ACTION ITEM:
Change "particular" to "specific" in the items, starting at the beginning and ending at the line containing "code-line: this.setVolume(this.volume); is", and reproduce that span with everything else unchanged. Omit the pictures.

[Collected data]
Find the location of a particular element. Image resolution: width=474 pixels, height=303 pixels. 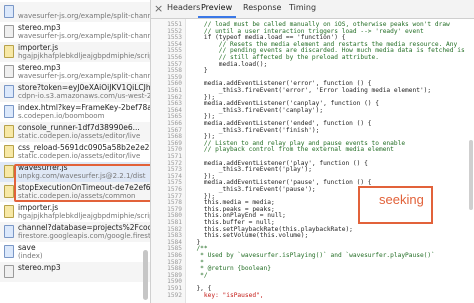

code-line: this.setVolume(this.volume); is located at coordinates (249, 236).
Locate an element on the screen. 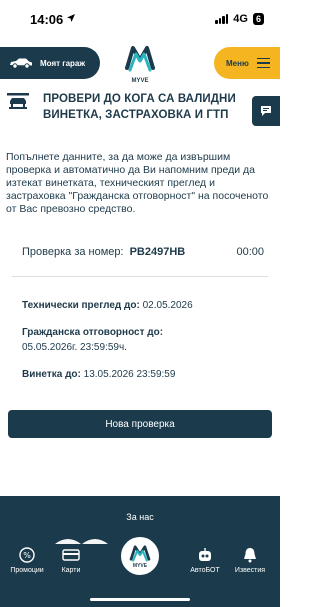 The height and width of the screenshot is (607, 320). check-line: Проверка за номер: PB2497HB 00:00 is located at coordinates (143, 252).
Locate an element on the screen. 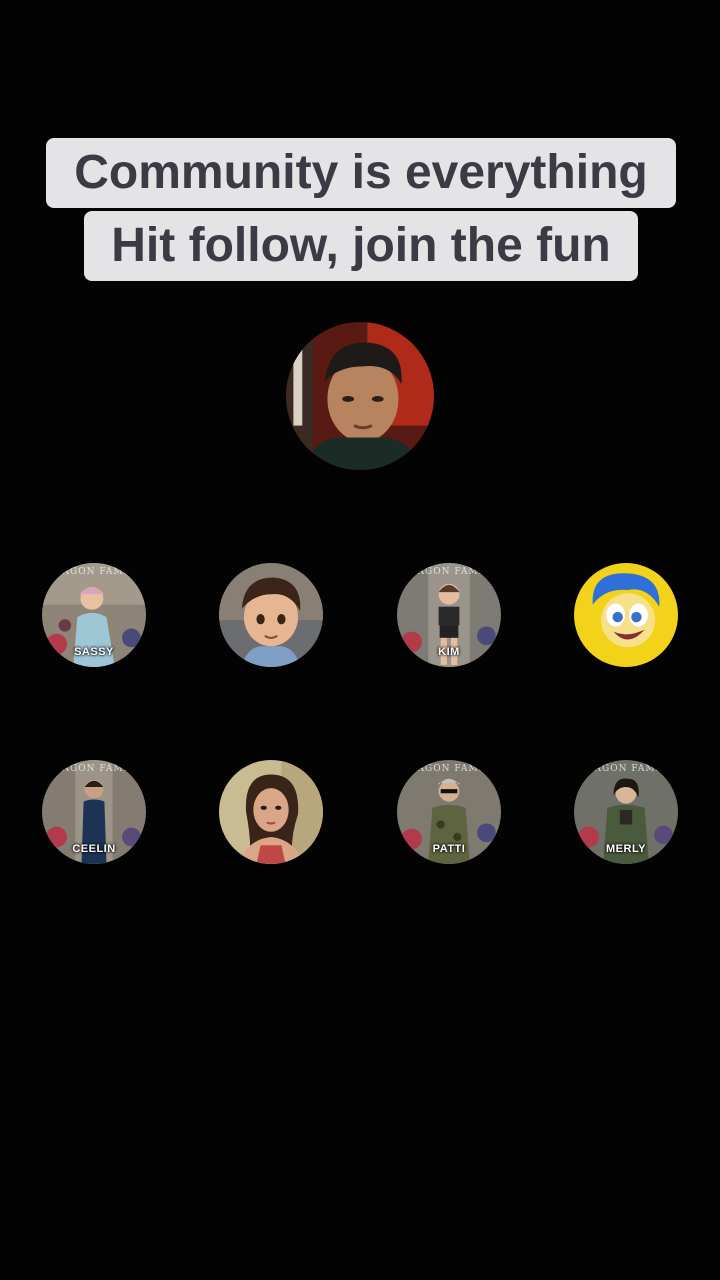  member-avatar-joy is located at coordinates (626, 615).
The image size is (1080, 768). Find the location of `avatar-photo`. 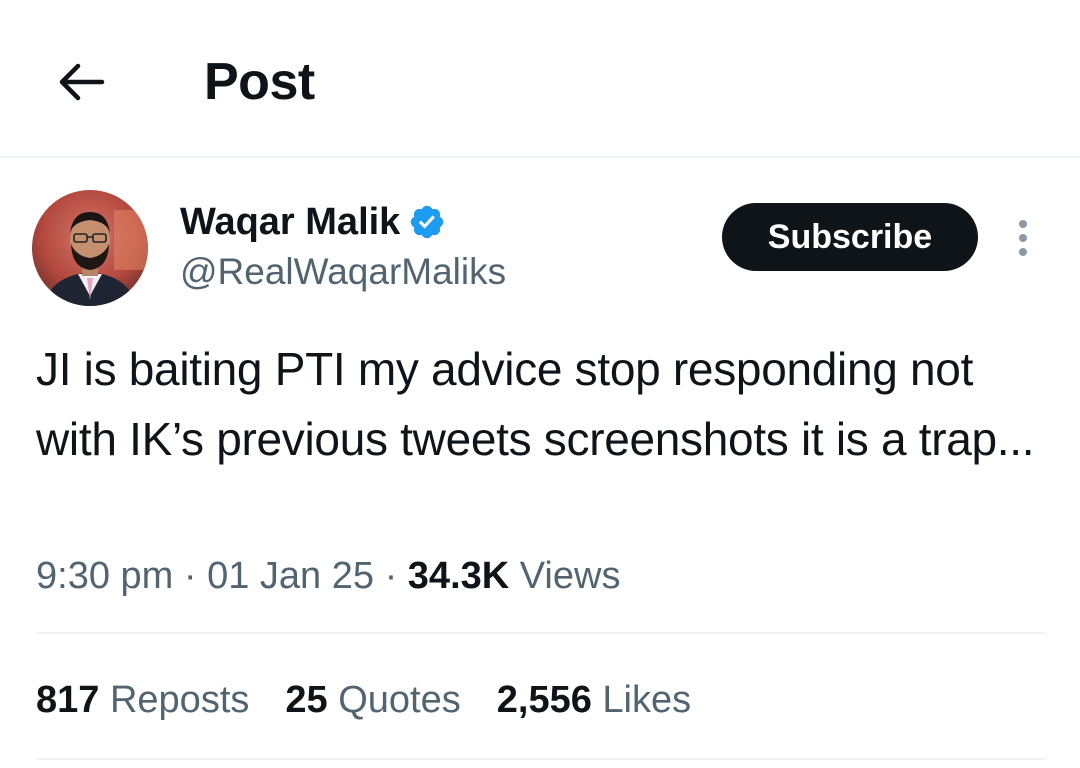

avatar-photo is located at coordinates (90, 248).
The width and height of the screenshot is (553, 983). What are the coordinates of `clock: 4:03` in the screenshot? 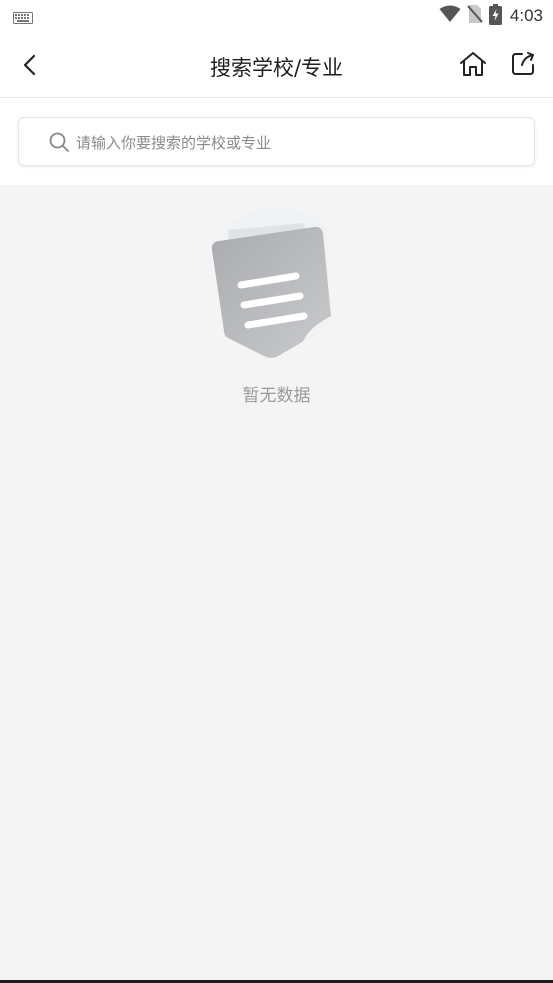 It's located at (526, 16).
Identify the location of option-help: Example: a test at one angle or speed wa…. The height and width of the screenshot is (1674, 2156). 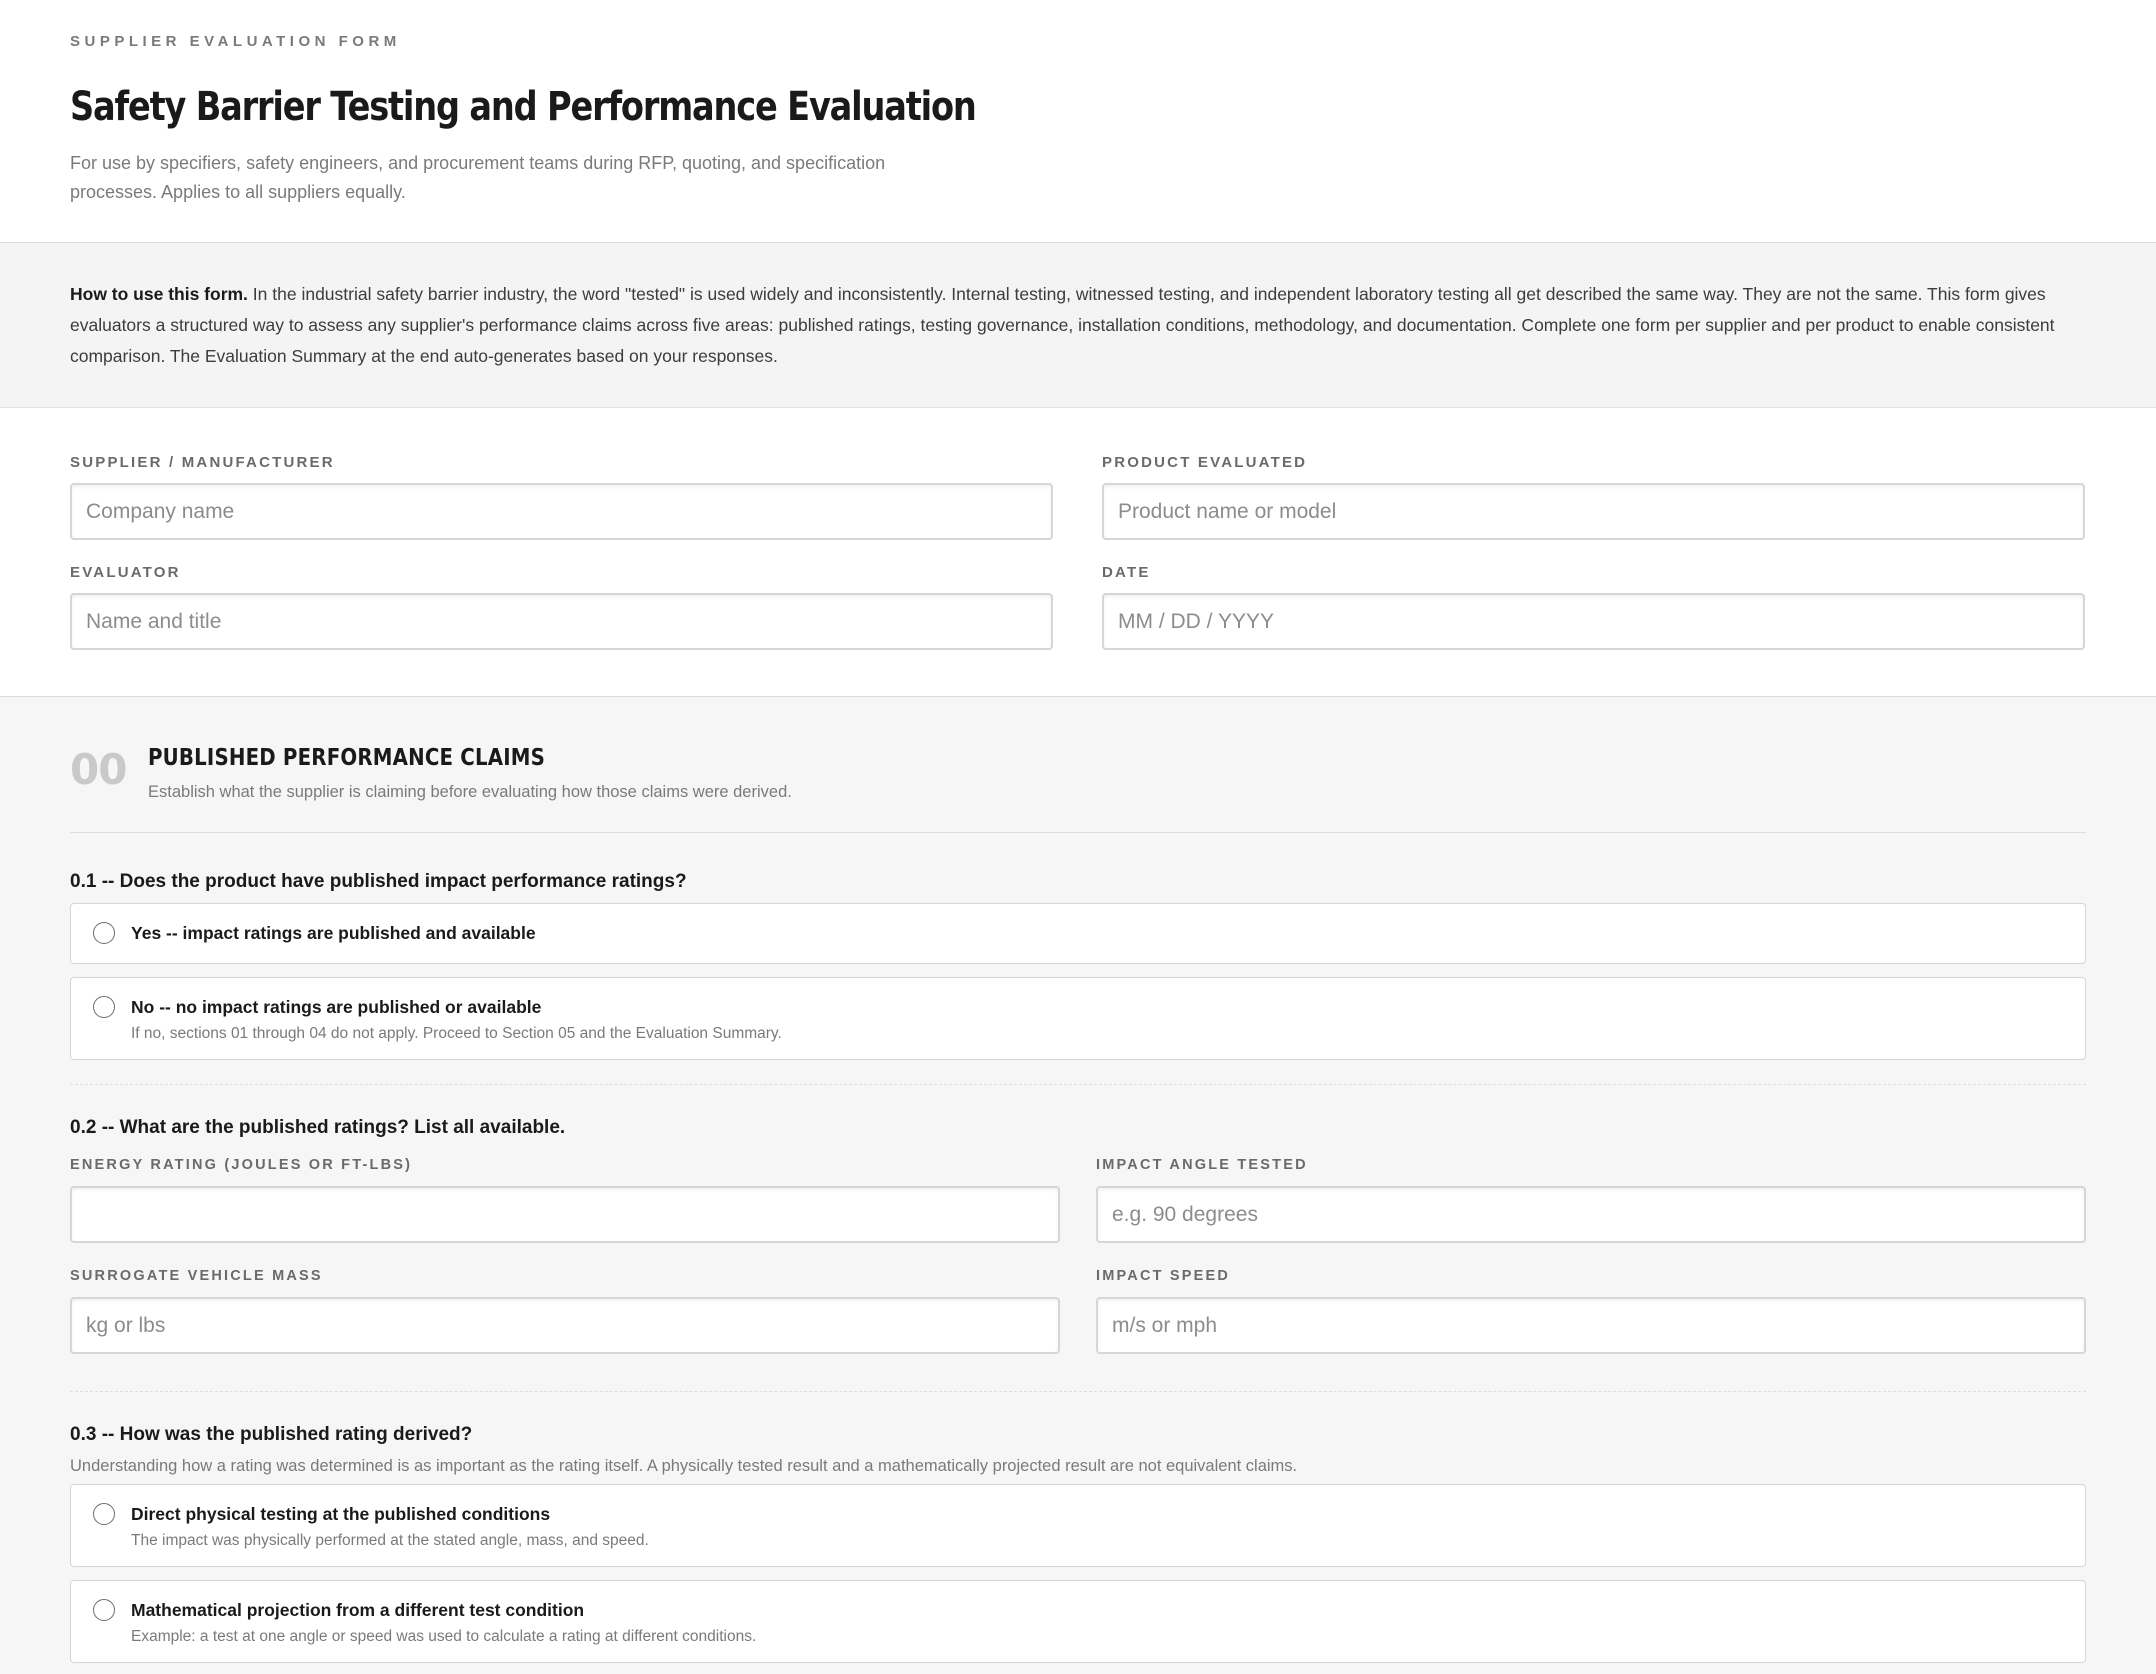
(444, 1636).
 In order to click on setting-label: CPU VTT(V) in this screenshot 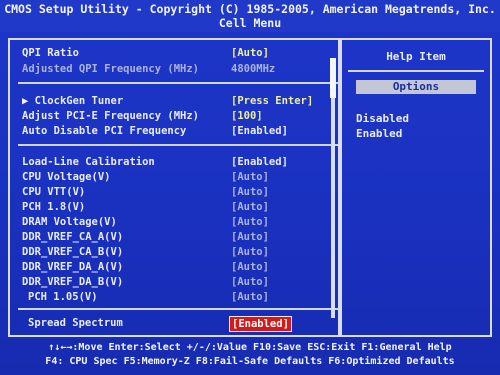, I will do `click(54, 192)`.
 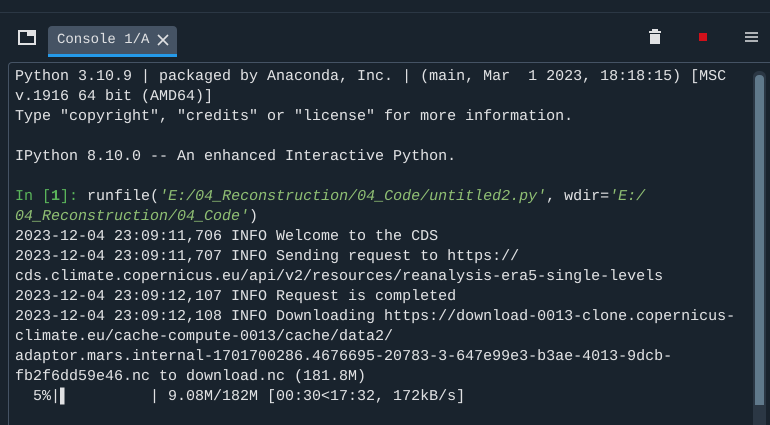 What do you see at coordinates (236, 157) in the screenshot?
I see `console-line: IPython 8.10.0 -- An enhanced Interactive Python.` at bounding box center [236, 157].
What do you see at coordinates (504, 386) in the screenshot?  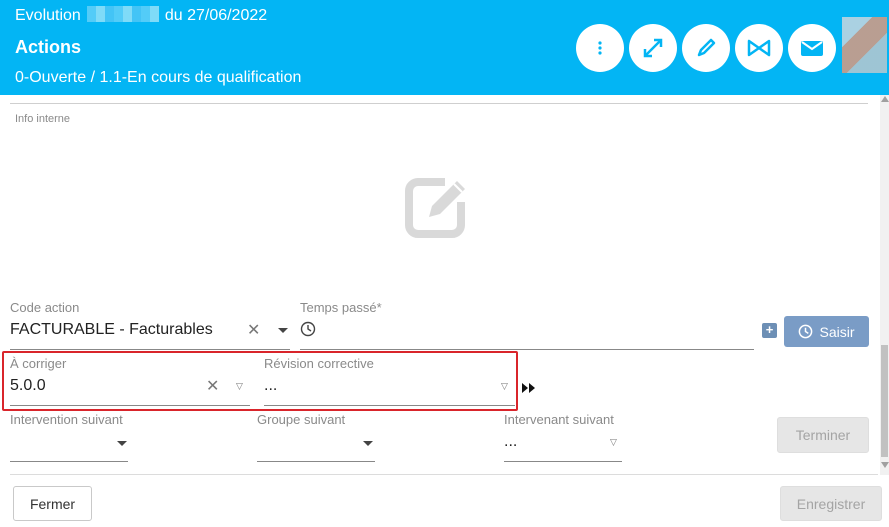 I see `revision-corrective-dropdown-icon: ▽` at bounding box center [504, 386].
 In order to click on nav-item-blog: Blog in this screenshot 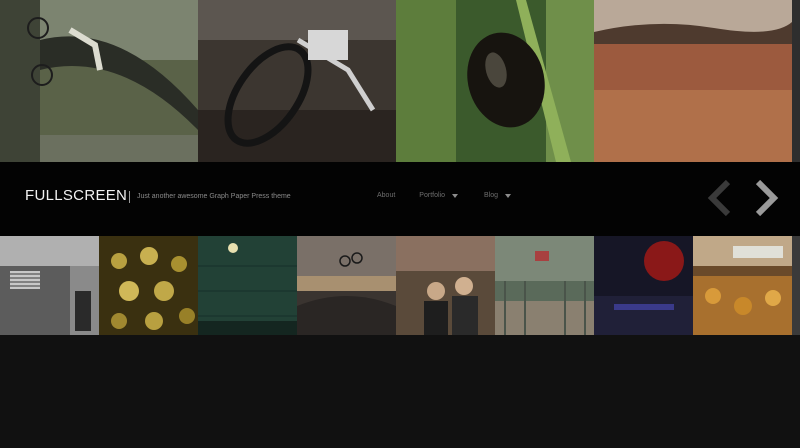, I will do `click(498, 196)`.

WRITTEN SOLUTION:
Find the location of a specific element. Image resolution: width=474 pixels, height=303 pixels. 

code-line: this.setVolume(this.volume); is located at coordinates (249, 236).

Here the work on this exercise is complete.